JAKARTA (IndoTelko) – Asosiasi eCommerce Indonesia (idEA) meminta kejelasan terhadap pemerintah terkait aturan pajak yang akan dikenakan kepada pebinsis online.
“Belakangan ini beredar informasi pemerintah berencana mengenakan pajak untuk setiap transaksi online, yang harus disetorkan oleh para pemilik bisnis online kepada Ditjen Pajak. Selama ini pemain eCommerce yang berbadan hukum telah mengikuti aturan pajak yang berlaku dengan membayar sesuai kewajiban masing-masing,” tegas Ketua Umum idEA Daniel Tumiwa dalam keterangan tertulisnya, kemarin.

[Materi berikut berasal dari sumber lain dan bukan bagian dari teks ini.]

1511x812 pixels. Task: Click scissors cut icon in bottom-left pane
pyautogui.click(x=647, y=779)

Diingatkannya, sebelum ada wacana menarik pajak bagi pebisnis eCommerce harus memahami dulu model bisnis karena memerlukan perlakuan pajak yang berbeda. Misalnya pada model ritel online, yang mana semuas tok barang diatur oleh pemilik situs, maka pengenaan PPN dan penyetorannya dilakukan oleh pemilik situs tersebut.
Sementara model bisnis lain seperti marketplace, hanya menyediakan tempat usaha untuk para pedagang yang berjualan di situs mereka. Dalam hal ini, seharusnya pemungutan dan penyetoran PPN dilakukan oleh para pedagang tersebut.

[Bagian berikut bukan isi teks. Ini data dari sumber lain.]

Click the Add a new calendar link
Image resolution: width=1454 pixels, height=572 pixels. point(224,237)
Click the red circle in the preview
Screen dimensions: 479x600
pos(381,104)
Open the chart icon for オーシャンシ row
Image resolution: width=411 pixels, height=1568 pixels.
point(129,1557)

“Sama halnya dengan yang terjadi di pusat perbelanjaan seperti mall atau Tanah Abang. Tentunya hanya pedagang dengan omzet tertentu yang memiliki PKP dan berkewajiban memungut PPN,” katanya.
Lain lagi dengan iklan baris online yang sama sekali tidak memfasilitasi transaksi antara penjual dan pembeli. Seperti halnya iklan baris di koran, media yang bersangkutan tentunya tidak mungkin mengenakan PPN terhadap transaksi yang terjadi antara penjual dan pembeli. Kedua model bisnis di atas tetap mengenakan pajak untuk layanan atau produk yang mereka jual kepada penggunanya.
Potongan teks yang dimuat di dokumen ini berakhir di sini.